Facebook triage team escalated an open redirect flaw found by the Brazilian teenager in the augmented reality tool

Critical stored XSS vulnerability in Instagram Spark AR Studio nets 14-year-old researcher $25,000

A 14-year-old ethical hacker has netted a $25,000 bug bounty after the discovery of a critical stored cross-site scripting (XSS) vulnerability in Instagram’s Spark AR Studio.

Instagram users can use Spark AR Studio to create ‘augmented reality’ (AR) effects for photos and videos taken with smartphone cameras.

Andres Alonso first reported an open redirect flaw in how the tool creates AR filters to Facebook’s security team, which then escalated the bug to an XSS vulnerability.

Malicious filter files

The Brazilian teenager said he wasn’t actually hunting for security flaws when he alighted on a potential bug in the platform.

In a Medium post published yesterday (September 20) that retraced the steps leading to his discovery, Alonso said he was making Instagram filters tfor his own app. To do so, he “needed to understand how” Spark AR “generates the filter links to test the filter on the smartphone”.

However, when he changed the name of the preview file (preview.arexport) “the filter test notification changed too”. This prompted him to attempt XSS with a malicious filter file “but without success”, since “the meta tag is so limited” and he could only close the exploit code with double quotation marks.

Changing tack, he “tried to make an open redirect” by using HTML encoding to bypass the filter (http://www.evilzone.com) and injecting this payload: 0;url=http://www.evilzone.com"HTTP-EQUIV="refresh"any=".arexport.

This successfully redirected the user to a potentially malicious external domain, proving that the open redirection exploit worked.

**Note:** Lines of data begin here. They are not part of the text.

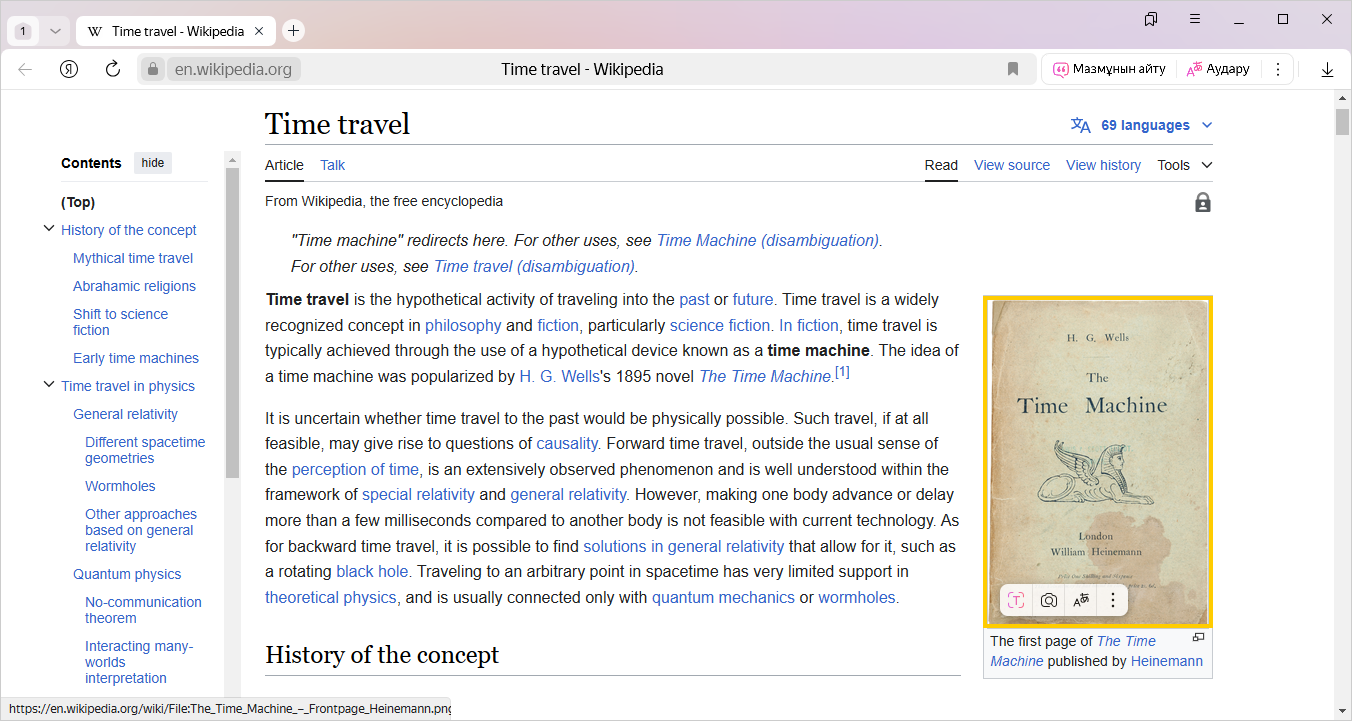The image size is (1352, 721).
Task: Reload the page with refresh icon
Action: [113, 69]
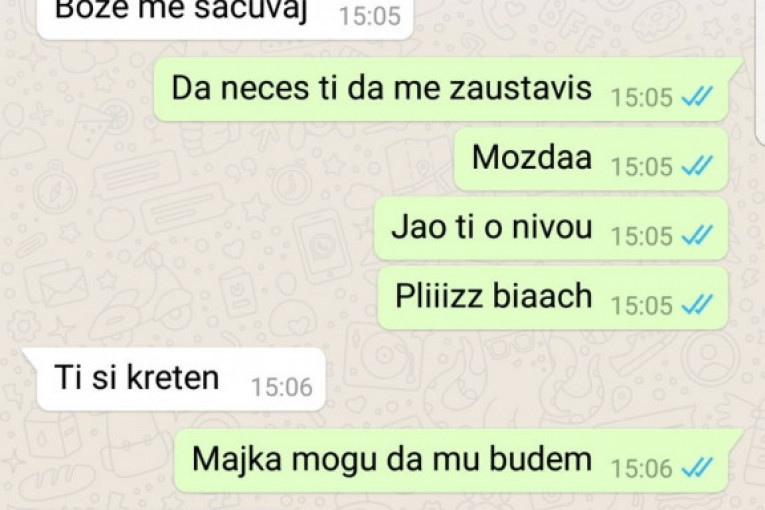Select the 'Jao ti o nivou' message text
This screenshot has height=510, width=765.
coord(492,228)
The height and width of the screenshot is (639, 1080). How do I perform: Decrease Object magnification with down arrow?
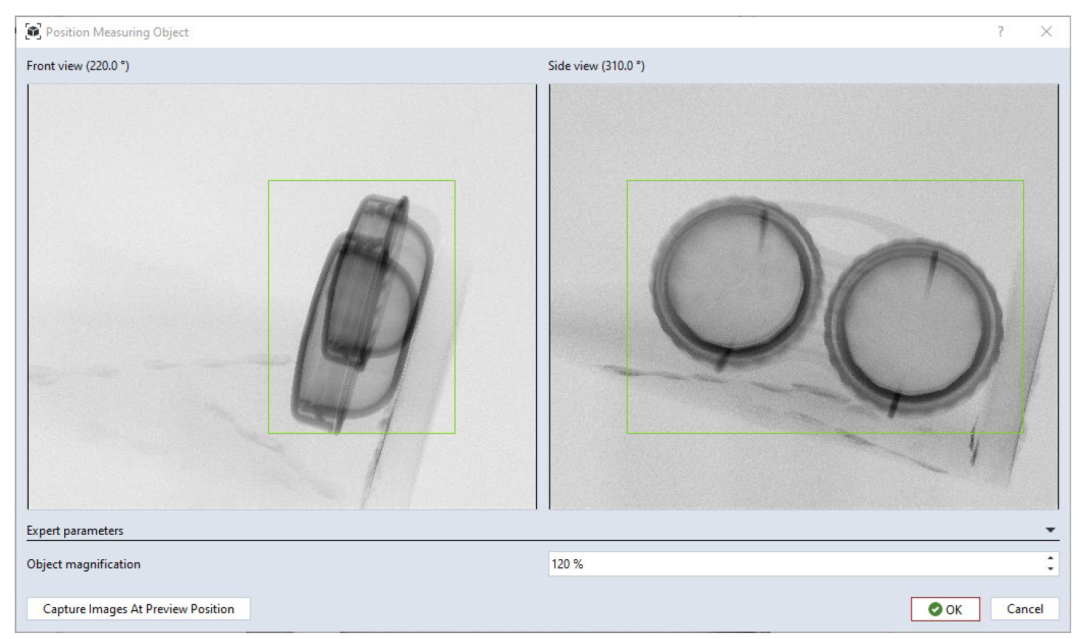[x=1049, y=569]
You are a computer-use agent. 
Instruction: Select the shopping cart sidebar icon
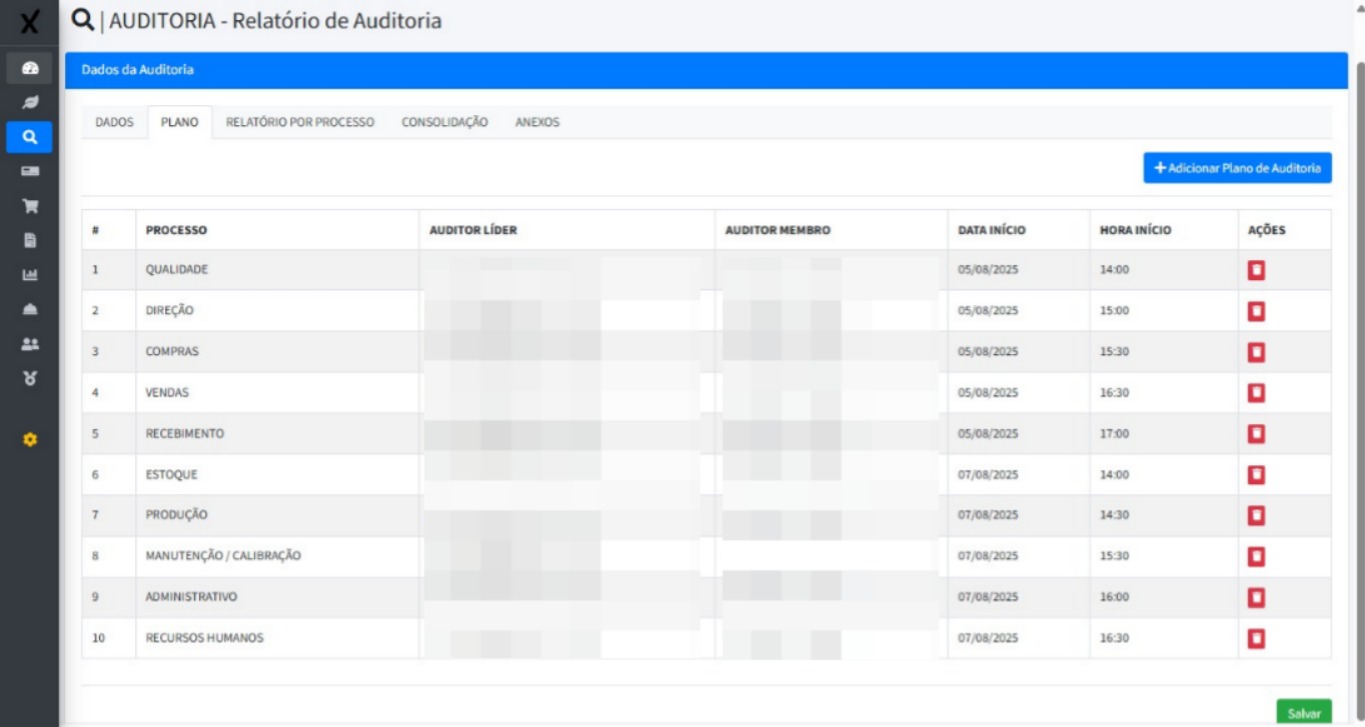pyautogui.click(x=29, y=206)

Notifying Alonso of the decision to award him $25,000, Facebook’s security team wrote: “Although your original report is about an open redirect issue, we further investigated and found that it could be escalated to XSS.”

Alonso surmised that it was possible to achieve XSS by injecting the charset attribute with the modified UTF-7 charet to encode the XSS payload.

Facebook, which owns Instagram and runs its accompanying security bug bounty program, said it had verified that the vulnerability hasn’t been exploited in the wild.

Expanded program

Alonso’s payout comes just two months after Facebook announced the addition of Spark AR and the Hermes JavaScript engine to its bug bounty program because of “the popularity of AR effects” among its users.

The maximum possible reward under the program – $40,000 – is available for achieving remote code execution (RCE) when running a Spark AR effect, through flaws in the Spark AR platform or the Hermes JavaScript VM (virtual machine).

Alonso, who only signed up to HackerOne in February, has reportedly had another security flaw validated by the BMW Group.

Other teenage bounty winners

The teenage researcher is not even the youngest ethical hacker to find a security flaw in Instagram.

In 2016, a 10-year-old Finnish schoolboy earned a $10,000 bounty after finding an API bug that allowed him to erase comments from any account on Instagram – a platform he was using in defiance of the the social media platform’s minimum age restriction.

Another teenage hacker to hit the headlines is Argentinian researcher Santiago Lopez, who was 19 when he became the first ethical hacker to make a million dollars through bug bounties in 2019.